Happily, the news brought comfort from an unexpected quarter for those worried that a high level of exclamation mark usage could hold them back.
Nick Boles MP has penned a foreword to a call for evidence launched by the Department for Business, Innovation and Skills (BIS) seeking views on how consumers and businesses use terms and conditions, and how they can be improved to make them clearer, simpler and more accessible. Boles has brought a welcome degree of frankness to his task, acknowledging that he himself only reads terms and conditions “on rare occasions” and promising that the questionnaire “is not 50+ pages long” (the call for evidence is 45 pages). He says:
“My own experience is that on the rare occasions I have clicked on and opened “T&Cs”, I have found them to be very long, in small print and full of impenetrable jargon and legalise (sic).”
What I liked most about the Minister’s foreword (apart from the creative spelling) was the unexpected level of enthusiasm he was able to generate for the task, managing to squeeze in not just one but four exclamation marks, none of which could have been considered “creditworthy” under the DfE guidance. Boles is MP for Margaret Thatcher’s home town Grantham, and was appointed as Minister of State jointly for BIS and the DfE on 15 July 2014. Educated at Winchester College, he studied PPE at Oxford and won a Kennedy scholarship to Harvard.

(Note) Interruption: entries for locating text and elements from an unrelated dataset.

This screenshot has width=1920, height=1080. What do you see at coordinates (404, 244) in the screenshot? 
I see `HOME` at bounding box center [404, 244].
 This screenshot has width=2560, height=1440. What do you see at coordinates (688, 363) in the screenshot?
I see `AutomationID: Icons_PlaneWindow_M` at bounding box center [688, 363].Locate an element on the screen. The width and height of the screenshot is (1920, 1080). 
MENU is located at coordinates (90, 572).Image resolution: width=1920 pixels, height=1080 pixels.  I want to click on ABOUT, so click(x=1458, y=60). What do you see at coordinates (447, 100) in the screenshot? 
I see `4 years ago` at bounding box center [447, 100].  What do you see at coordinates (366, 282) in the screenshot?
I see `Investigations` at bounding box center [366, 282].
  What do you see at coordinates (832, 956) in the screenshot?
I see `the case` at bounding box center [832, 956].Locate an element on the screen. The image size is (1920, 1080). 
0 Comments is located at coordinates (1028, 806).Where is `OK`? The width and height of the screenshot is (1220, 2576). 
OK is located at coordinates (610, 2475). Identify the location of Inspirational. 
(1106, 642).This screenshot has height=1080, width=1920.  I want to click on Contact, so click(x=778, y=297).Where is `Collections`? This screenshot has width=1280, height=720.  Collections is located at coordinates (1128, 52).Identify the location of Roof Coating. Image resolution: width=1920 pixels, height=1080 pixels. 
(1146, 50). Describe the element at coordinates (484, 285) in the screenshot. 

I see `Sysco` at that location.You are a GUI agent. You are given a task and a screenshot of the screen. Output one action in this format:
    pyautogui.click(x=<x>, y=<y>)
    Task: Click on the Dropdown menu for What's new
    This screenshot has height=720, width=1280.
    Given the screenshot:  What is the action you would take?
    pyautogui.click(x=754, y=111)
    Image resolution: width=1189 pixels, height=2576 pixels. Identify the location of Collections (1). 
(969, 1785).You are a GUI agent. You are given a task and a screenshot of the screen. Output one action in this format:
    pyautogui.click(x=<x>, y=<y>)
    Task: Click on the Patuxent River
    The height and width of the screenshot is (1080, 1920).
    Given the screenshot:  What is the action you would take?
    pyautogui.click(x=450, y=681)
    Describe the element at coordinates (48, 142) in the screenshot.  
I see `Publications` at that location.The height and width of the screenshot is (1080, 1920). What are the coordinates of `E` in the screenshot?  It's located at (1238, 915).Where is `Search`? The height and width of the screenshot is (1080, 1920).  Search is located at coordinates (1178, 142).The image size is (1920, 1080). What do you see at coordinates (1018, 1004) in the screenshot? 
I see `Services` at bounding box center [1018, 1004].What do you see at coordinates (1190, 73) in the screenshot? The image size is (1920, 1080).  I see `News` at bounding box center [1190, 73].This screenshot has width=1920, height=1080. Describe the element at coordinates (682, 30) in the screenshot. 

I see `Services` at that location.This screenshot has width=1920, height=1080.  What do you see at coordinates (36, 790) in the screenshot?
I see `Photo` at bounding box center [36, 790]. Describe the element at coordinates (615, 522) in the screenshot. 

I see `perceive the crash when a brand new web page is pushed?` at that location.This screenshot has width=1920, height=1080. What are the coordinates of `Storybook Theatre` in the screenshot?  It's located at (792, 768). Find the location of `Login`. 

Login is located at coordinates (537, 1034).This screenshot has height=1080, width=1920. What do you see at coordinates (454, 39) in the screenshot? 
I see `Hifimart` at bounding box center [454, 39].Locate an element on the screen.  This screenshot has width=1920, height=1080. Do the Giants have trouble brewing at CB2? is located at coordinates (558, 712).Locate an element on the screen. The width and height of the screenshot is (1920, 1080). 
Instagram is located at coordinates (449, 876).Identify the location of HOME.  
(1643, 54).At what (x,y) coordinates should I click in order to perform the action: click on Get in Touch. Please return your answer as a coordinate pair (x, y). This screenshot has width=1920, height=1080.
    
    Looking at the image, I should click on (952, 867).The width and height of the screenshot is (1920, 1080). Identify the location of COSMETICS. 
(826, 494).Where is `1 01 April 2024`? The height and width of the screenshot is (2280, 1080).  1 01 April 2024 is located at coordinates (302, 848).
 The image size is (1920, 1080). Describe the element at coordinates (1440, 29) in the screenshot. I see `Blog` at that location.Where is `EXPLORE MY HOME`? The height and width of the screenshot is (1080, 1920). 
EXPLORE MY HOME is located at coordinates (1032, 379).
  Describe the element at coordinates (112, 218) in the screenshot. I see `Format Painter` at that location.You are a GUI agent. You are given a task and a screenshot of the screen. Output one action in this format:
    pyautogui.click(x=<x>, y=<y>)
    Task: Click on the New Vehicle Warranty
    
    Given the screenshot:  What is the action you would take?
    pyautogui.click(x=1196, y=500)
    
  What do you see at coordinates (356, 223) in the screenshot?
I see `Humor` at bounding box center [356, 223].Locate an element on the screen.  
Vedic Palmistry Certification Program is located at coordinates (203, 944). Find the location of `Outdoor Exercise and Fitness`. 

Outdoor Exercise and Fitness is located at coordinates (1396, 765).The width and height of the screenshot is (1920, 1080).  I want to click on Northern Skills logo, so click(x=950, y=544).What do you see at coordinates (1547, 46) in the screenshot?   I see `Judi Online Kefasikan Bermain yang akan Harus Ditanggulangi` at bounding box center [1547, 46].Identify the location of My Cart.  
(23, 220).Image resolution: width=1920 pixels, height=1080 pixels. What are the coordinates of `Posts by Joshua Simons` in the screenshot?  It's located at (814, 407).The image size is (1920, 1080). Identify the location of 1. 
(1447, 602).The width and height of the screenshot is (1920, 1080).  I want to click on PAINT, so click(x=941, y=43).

As we looked at the call for evidence, Daphne reminded me of Roger Ascham’s famous words:
“He that will write well in any tongue, must follow this counsel of Aristotle, to speak as the common people do, to think as wise men do; and so should every man understand him, and the judgment of wise men allow him.”
Importantly, the story here again is just as much about careful reading as careful writing: the call for evidence on terms and conditions is also seeking views on new powers for enforcement agencies to impose civil fines on businesses who do not comply with consumer protection rules. Such powers exist already in relation to some regulated sectors but the call for evidence proposes extending them to cover consumers generally, and consumer-facing companies generally will want to track this development.
One thought on “Terms and conditions apply!”
This would be a welcome move by many ordinary people, in my opinion. Simplification, and plain English being mooted as forward thinking is, indeed, radical. However, the test will come, in court, when the ‘interpretive’ minds of our learned judges make a mockery of intent behind each Oxford English word. To pataphrase Aristotle, the common man uses plain meaning, and ‘wise men’ will make the meaning plain. Then judges will interpret the wise mens meaning, and make the plain meaning different again!
The legal dictionary publishers will also love the whole idea of using plain English instead of legal variants,
I look forward to hearing more on this subject by others. Genuinely interesting idea. Let’s all hope its not a novel idea.